Onze municípios da Bahia viraram alvo do Tribunal de Contas dos Municípios (TCM) após a contratação de 1.540 contratações temporárias sob suspeita apenas no 1º semestre deste ano, sem a realização de qualquer processo seletivo simplificado ou edital de seleção pública.
A descoberta ocorreu após uma ação coordenada da Diretoria de Controle de Atos de Pessoal (DAP) da Corte, que realizou um cruzamento de dados declarados pelos próprios gestores públicos no Sistema Integrado de Gestão e Auditoria (Siga) do Tribunal.
Além disso, os prefeitos deixaram de preencher corretamente o sistema Siga em descumprimento a uma resolução do Tribunal baiano.
Os municípios envolvidos e a quantidade de contratações feitas por cada um deles são:
- Coribe (188 contratações)
- Central (185)
- Várzea da Roça (154)
- São Felipe (151)
- Macarani (144)
- Monte Santo (143)
- Buritirama (138)
- Jitaúna (116)
- América Dourada (109)
- Lajedão (106)
- Brotas de Macaúbas (106)
Conselheiros adotam posturas divergentes
Os casos envolvendo os municípios foram distribuídos para três diferentes conselheiros do TCM-BA:
- Nelson Pellegrino (Macarani, Buritirama, Jitaúna e Brotas de Macaúbas)
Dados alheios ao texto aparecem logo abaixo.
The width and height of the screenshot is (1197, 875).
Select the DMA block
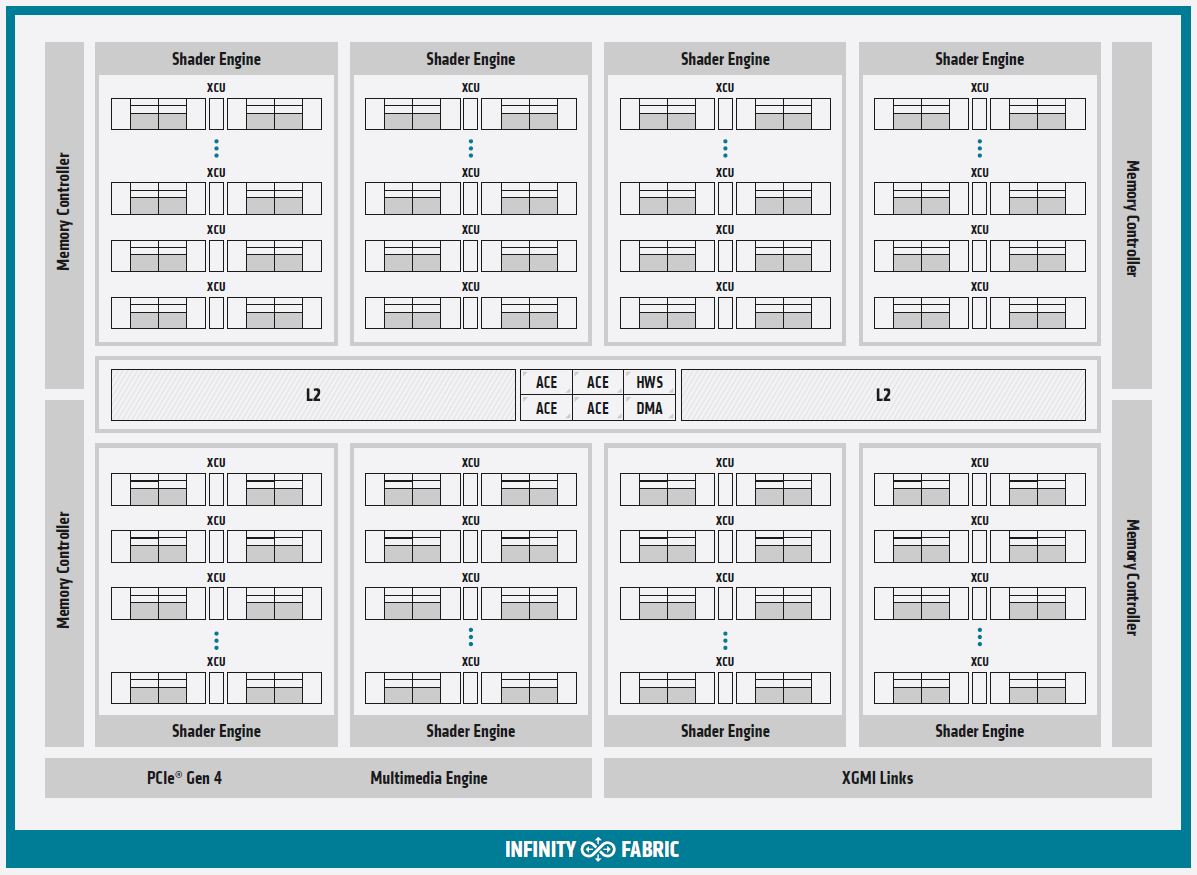point(649,408)
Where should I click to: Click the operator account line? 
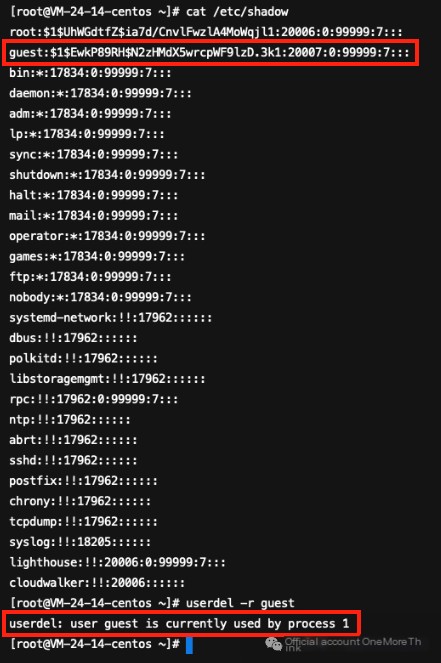107,236
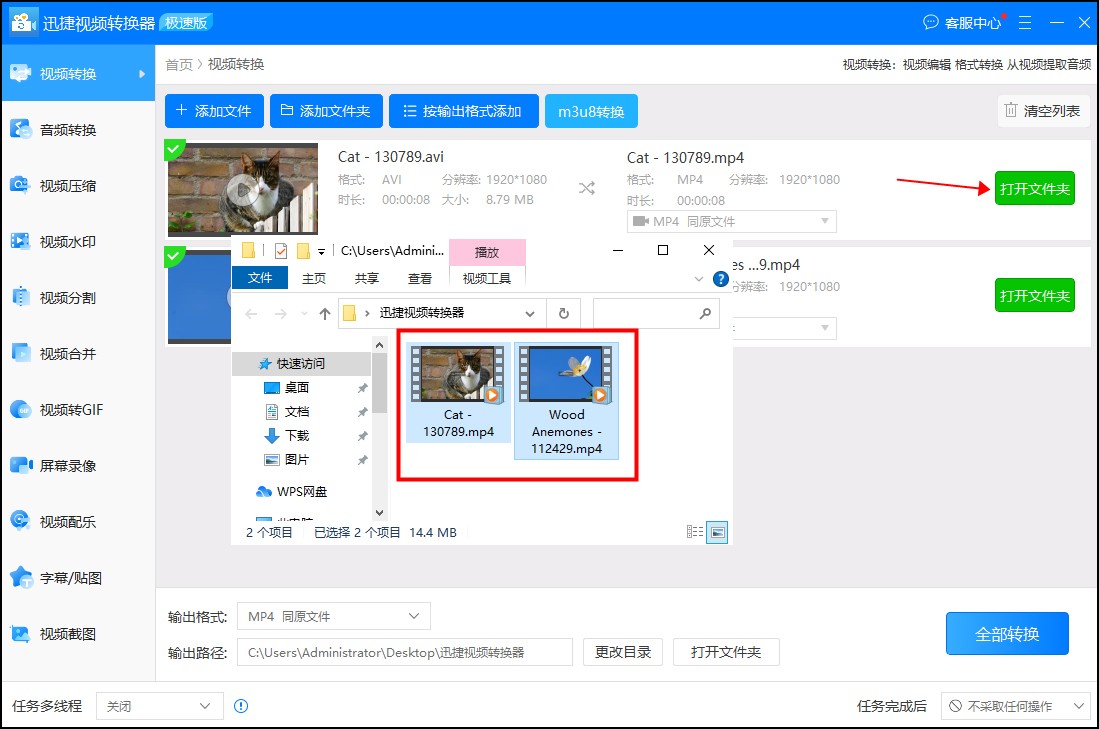Viewport: 1099px width, 729px height.
Task: Start conversion with 全部转换 button
Action: 1007,633
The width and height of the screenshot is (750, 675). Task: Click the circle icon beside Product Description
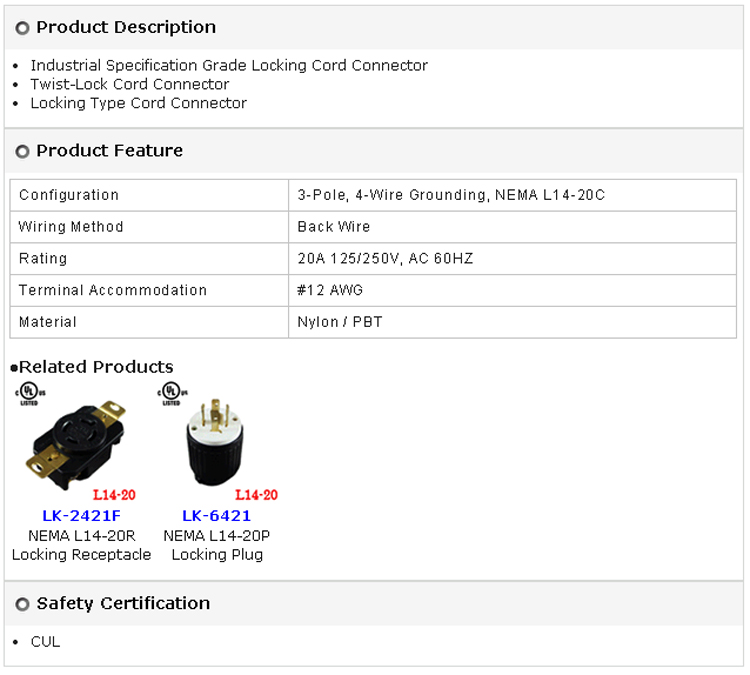pyautogui.click(x=23, y=28)
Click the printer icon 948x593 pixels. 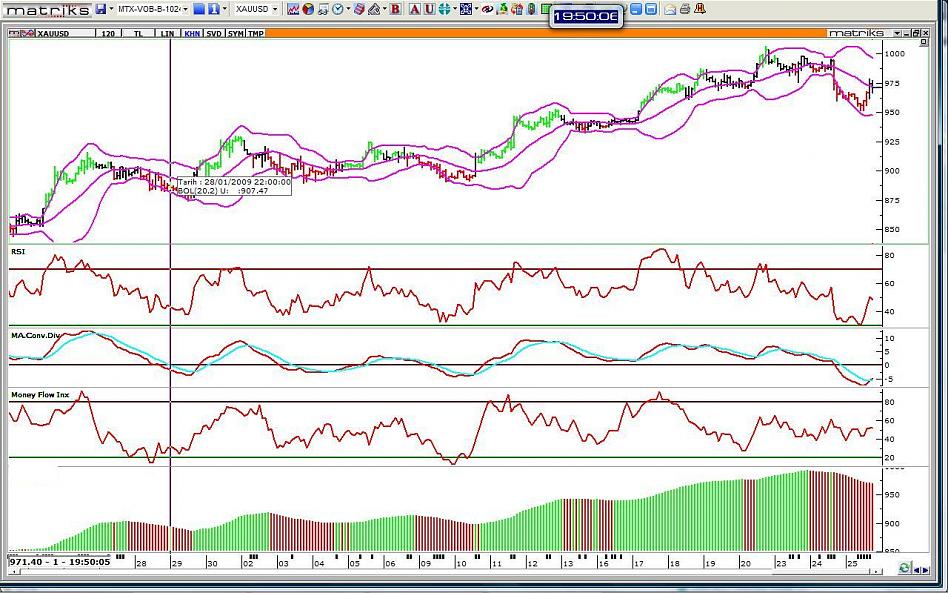coord(684,9)
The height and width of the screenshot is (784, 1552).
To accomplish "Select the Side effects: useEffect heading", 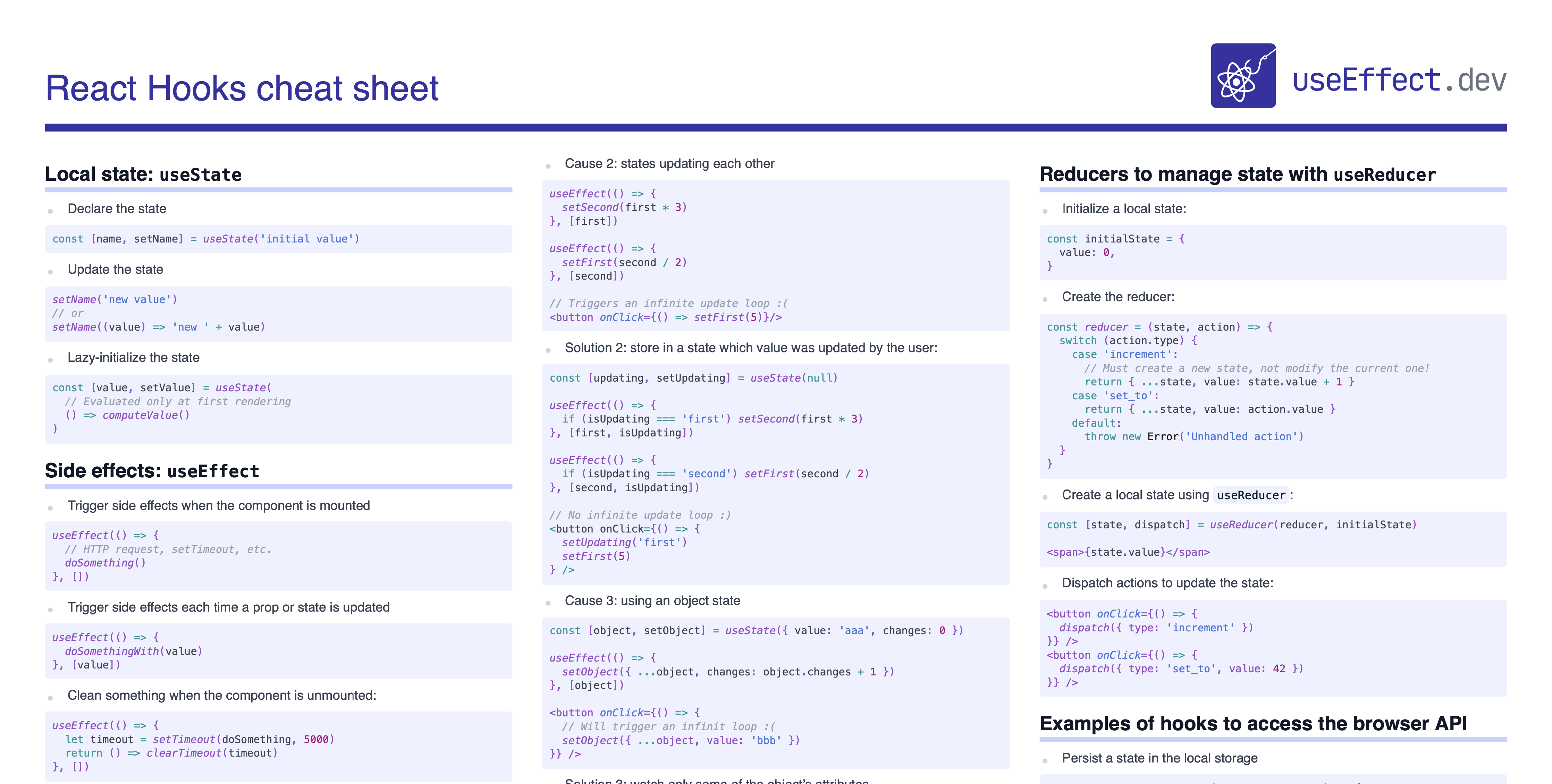I will point(152,471).
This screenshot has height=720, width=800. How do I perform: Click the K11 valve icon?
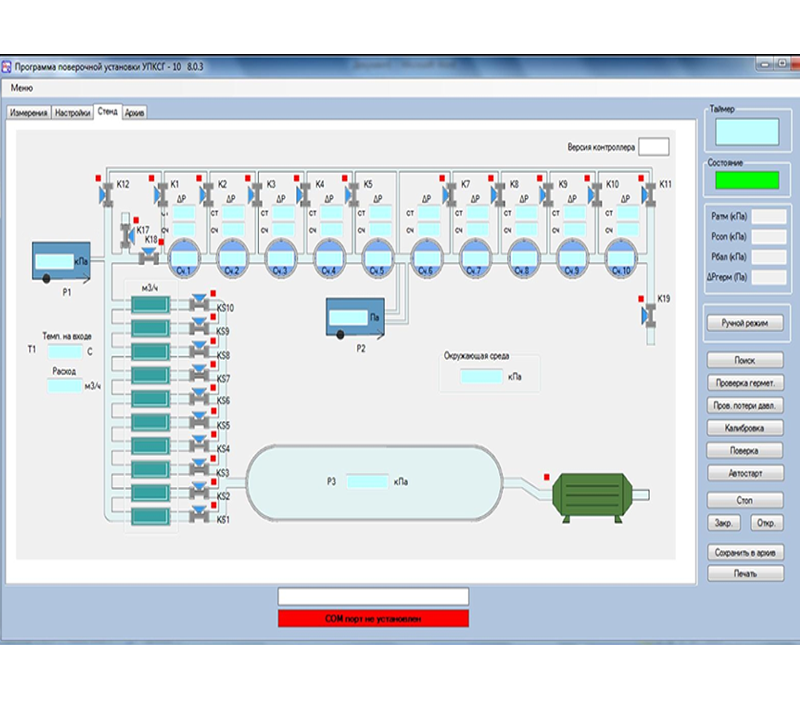point(649,192)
- Paulo Rangel (Central, São Felipe, Monte Santo e Lajedão)
- Ronaldo Sant’Anna (Coribe, Várzea da Roça e América Dourada)
Os dois primeiros — Nelson Pellegrino e Paulo Rangel — entenderam que a gravidade e a repetida conduta de contratação sem processo seletivo preenchiam os requisitos de urgência.
Assim, para evitar o colapso de setores públicos críticos como Saúde e Educação, os relatores determinaram a suspensão imediata de novas contratações até o julgamento da questão.